= TASK ITEM =
Once you find the line containing "This screenshot has height=604, width=935." in the data below, copy it and each following line exactly, up to and including the line containing "Sort by the Name column header", and nothing else.

-- DATA PROVIDED follows --

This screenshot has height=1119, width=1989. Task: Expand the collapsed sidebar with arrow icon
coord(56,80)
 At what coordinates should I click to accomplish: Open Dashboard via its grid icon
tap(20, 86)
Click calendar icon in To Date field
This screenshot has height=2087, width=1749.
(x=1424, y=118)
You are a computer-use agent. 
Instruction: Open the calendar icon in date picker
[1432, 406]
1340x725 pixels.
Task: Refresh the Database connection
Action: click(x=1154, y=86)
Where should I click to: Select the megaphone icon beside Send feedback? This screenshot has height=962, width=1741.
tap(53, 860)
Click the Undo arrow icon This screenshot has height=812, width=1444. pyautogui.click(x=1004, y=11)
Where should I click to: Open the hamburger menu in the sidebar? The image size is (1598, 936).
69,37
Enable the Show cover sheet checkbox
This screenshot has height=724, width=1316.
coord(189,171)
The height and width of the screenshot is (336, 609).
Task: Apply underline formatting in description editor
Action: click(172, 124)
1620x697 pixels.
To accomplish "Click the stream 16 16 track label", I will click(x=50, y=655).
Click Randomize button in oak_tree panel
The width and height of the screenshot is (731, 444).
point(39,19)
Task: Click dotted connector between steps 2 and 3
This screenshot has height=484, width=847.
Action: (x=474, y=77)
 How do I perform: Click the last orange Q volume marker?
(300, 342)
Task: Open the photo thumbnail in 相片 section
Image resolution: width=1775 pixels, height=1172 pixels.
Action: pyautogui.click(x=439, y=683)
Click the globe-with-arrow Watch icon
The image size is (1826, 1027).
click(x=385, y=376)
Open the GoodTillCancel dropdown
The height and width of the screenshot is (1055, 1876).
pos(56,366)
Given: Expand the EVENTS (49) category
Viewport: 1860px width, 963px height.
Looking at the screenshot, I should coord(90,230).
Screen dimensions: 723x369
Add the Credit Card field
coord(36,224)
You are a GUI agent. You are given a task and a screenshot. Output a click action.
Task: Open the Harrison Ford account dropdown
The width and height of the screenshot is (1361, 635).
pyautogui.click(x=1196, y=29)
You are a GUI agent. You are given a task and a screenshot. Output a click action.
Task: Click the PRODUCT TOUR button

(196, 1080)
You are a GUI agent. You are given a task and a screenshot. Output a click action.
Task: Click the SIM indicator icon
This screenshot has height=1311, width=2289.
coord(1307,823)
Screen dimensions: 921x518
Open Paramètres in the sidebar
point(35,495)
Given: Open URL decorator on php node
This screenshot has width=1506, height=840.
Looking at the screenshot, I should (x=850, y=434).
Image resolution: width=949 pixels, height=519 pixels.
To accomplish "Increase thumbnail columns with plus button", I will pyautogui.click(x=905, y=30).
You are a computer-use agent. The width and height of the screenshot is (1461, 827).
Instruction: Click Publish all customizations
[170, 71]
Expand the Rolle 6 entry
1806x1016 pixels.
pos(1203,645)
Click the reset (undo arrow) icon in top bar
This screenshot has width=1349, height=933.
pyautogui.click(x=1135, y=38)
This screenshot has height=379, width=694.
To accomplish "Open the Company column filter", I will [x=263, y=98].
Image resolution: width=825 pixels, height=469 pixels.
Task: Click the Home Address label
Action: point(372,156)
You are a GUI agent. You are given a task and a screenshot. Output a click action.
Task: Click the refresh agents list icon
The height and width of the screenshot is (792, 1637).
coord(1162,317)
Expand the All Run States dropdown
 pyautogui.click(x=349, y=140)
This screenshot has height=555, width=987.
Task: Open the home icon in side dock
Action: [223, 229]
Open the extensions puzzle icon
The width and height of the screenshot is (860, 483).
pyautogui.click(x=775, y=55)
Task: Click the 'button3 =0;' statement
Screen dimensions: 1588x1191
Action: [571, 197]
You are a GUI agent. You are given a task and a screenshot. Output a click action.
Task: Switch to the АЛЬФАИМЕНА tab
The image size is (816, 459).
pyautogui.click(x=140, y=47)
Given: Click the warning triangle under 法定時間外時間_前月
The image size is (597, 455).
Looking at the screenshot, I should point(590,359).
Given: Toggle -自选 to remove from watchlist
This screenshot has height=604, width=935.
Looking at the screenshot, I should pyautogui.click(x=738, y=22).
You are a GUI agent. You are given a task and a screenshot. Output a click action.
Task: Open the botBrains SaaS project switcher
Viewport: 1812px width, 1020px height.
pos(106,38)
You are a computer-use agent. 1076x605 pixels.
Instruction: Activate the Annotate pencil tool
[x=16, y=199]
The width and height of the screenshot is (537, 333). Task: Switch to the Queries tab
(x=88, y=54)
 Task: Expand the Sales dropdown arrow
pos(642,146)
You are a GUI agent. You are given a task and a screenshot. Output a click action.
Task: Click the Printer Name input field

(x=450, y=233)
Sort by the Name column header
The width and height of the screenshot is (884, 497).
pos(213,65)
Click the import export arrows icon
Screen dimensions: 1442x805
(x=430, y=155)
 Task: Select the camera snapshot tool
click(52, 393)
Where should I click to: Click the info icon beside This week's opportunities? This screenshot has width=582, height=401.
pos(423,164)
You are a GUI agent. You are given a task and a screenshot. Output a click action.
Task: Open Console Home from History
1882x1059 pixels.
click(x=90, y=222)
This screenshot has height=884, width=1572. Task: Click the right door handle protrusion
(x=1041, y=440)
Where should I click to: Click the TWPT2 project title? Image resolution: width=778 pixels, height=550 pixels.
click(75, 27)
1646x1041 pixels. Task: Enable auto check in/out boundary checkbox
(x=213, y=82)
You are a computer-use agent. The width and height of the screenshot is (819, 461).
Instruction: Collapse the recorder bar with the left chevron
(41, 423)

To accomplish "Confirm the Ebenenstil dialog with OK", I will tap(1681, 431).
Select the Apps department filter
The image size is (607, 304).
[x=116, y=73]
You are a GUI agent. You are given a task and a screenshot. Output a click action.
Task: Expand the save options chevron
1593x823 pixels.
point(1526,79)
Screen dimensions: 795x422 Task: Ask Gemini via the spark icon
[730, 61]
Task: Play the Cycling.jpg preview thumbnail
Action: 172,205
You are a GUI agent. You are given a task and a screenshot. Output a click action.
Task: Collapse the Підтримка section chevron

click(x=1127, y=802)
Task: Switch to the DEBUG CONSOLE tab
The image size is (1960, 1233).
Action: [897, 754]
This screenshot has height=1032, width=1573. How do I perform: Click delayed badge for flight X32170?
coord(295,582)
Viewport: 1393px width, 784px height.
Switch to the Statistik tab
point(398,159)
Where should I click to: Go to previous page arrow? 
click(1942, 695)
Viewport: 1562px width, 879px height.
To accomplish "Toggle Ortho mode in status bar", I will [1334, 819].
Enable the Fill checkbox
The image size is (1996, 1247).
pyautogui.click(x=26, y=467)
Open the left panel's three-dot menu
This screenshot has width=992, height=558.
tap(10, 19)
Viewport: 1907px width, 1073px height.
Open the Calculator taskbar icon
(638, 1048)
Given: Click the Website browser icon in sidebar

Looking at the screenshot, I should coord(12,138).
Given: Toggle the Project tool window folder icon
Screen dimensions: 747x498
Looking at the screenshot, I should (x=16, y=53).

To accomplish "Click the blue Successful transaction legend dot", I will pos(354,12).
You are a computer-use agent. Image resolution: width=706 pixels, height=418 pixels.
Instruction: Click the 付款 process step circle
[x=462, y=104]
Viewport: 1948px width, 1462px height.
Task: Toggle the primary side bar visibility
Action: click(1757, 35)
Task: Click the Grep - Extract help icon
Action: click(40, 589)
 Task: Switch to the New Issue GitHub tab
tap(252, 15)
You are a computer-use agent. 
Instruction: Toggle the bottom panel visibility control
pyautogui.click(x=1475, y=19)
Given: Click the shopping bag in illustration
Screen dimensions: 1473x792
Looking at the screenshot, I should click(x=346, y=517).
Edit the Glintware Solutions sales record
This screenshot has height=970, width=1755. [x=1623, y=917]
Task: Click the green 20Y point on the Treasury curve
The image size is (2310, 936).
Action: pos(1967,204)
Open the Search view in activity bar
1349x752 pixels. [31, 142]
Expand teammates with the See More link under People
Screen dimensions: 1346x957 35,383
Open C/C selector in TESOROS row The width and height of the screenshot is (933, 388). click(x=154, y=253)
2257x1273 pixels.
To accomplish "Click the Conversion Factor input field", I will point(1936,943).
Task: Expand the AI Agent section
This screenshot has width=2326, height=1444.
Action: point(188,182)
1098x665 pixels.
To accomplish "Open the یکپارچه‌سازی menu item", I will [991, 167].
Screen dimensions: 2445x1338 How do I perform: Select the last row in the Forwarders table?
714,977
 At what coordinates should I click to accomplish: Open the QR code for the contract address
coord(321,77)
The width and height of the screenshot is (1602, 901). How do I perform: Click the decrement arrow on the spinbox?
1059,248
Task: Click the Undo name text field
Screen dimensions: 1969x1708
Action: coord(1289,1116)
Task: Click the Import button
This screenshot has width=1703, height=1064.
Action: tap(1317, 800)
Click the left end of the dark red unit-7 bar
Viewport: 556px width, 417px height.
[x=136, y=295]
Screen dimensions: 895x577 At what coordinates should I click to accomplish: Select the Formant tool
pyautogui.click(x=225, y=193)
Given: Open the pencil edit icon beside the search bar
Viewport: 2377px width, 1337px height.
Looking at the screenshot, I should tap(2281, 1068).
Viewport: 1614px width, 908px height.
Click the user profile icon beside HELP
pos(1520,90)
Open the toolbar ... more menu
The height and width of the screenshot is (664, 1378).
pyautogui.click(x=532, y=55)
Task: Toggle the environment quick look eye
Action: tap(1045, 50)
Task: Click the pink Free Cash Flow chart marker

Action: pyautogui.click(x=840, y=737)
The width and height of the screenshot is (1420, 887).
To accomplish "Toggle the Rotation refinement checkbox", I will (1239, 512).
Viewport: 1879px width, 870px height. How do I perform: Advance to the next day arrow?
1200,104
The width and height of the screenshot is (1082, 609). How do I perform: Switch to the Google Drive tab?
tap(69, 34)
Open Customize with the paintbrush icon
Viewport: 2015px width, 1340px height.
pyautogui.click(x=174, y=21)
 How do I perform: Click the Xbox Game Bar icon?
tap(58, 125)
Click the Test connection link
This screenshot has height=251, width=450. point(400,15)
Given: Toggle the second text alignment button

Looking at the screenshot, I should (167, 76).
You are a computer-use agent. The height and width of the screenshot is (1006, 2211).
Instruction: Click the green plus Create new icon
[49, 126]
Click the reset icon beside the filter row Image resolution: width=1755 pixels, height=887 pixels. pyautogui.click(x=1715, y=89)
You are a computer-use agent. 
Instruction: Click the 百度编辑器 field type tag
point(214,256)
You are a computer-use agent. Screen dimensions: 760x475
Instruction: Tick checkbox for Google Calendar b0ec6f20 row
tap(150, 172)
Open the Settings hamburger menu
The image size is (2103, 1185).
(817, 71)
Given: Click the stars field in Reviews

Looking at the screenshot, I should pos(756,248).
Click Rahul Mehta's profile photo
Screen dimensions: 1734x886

-- DATA PROVIDED concluded --

= ANSWER AREA =
This screenshot has height=604, width=935.
Looking at the screenshot, I should pyautogui.click(x=738, y=22).
You are a GUI agent. You are given a task and a screenshot. Output a click action.
Task: Open the botBrains SaaS project switcher
Viewport: 1812px width, 1020px height.
pos(106,38)
You are a computer-use agent. 1076x605 pixels.
Instruction: Activate the Annotate pencil tool
[x=16, y=199]
The width and height of the screenshot is (537, 333). Task: Switch to the Queries tab
(x=88, y=54)
 Task: Expand the Sales dropdown arrow
pos(642,146)
You are a GUI agent. You are given a task and a screenshot. Output a click action.
Task: Click the Printer Name input field

(x=450, y=233)
Sort by the Name column header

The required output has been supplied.